• Written task:
Reproduce every item below word for word, with each line kept unchanged.

*** Records provided

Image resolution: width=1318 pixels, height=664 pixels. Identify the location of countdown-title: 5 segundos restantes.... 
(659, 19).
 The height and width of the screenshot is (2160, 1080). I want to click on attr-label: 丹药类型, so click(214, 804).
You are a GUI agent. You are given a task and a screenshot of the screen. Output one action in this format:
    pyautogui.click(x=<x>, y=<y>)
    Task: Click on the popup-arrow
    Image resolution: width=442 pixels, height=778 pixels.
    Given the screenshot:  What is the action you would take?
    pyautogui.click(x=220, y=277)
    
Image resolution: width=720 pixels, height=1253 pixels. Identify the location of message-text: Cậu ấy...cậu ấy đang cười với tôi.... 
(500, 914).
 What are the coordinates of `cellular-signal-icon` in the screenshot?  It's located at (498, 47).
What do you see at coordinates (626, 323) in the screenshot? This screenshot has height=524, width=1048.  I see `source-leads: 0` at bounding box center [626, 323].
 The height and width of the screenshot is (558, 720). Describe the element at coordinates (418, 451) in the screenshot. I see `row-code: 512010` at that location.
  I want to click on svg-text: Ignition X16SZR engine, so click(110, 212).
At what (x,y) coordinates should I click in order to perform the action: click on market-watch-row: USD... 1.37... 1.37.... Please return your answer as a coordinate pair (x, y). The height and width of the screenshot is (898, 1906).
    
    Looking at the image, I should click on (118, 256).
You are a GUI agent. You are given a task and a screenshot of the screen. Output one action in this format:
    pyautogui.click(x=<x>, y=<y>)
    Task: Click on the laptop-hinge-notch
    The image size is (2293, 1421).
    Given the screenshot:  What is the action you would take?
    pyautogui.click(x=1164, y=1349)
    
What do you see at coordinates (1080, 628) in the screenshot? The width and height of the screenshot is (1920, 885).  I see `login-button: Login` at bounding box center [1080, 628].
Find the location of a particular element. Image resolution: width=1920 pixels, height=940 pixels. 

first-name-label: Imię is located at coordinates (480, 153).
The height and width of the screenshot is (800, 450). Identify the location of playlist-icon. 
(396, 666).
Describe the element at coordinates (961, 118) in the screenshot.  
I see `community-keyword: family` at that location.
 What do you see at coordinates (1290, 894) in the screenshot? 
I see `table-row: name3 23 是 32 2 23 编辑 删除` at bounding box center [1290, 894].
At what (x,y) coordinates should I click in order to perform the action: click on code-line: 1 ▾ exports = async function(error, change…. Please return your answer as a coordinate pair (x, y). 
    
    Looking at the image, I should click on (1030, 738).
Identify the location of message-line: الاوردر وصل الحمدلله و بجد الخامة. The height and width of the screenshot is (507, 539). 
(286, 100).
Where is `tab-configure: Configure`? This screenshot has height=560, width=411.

******

• Your response:
Image resolution: width=1318 pixels, height=664 pixels. Identify the location of countdown-title: 5 segundos restantes.... 
(659, 19).
 The height and width of the screenshot is (2160, 1080). I want to click on attr-label: 丹药类型, so click(214, 804).
You are a GUI agent. You are given a task and a screenshot of the screen. Output one action in this format:
    pyautogui.click(x=<x>, y=<y>)
    Task: Click on the popup-arrow
    Image resolution: width=442 pixels, height=778 pixels.
    Given the screenshot:  What is the action you would take?
    pyautogui.click(x=220, y=277)
    
Image resolution: width=720 pixels, height=1253 pixels. Identify the location of message-text: Cậu ấy...cậu ấy đang cười với tôi.... 
(500, 914).
 What are the coordinates of `cellular-signal-icon` in the screenshot?  It's located at (498, 47).
What do you see at coordinates (626, 323) in the screenshot? This screenshot has height=524, width=1048.  I see `source-leads: 0` at bounding box center [626, 323].
 The height and width of the screenshot is (558, 720). Describe the element at coordinates (418, 451) in the screenshot. I see `row-code: 512010` at that location.
  I want to click on svg-text: Ignition X16SZR engine, so click(110, 212).
At what (x,y) coordinates should I click in order to perform the action: click on market-watch-row: USD... 1.37... 1.37.... Please return your answer as a coordinate pair (x, y). The height and width of the screenshot is (898, 1906).
    
    Looking at the image, I should click on (118, 256).
You are a GUI agent. You are given a task and a screenshot of the screen. Output one action in this format:
    pyautogui.click(x=<x>, y=<y>)
    Task: Click on the laptop-hinge-notch
    The image size is (2293, 1421).
    Given the screenshot:  What is the action you would take?
    pyautogui.click(x=1164, y=1349)
    
What do you see at coordinates (1080, 628) in the screenshot? The width and height of the screenshot is (1920, 885).  I see `login-button: Login` at bounding box center [1080, 628].
Find the location of a particular element. Image resolution: width=1920 pixels, height=940 pixels. 

first-name-label: Imię is located at coordinates (480, 153).
The height and width of the screenshot is (800, 450). Identify the location of playlist-icon. 
(396, 666).
Describe the element at coordinates (961, 118) in the screenshot.  
I see `community-keyword: family` at that location.
 What do you see at coordinates (1290, 894) in the screenshot? 
I see `table-row: name3 23 是 32 2 23 编辑 删除` at bounding box center [1290, 894].
At what (x,y) coordinates should I click in order to perform the action: click on code-line: 1 ▾ exports = async function(error, change…. Please return your answer as a coordinate pair (x, y). 
    
    Looking at the image, I should click on (1030, 738).
Identify the location of message-line: الاوردر وصل الحمدلله و بجد الخامة. The height and width of the screenshot is (507, 539). 
(286, 100).
Where is `tab-configure: Configure`? This screenshot has height=560, width=411.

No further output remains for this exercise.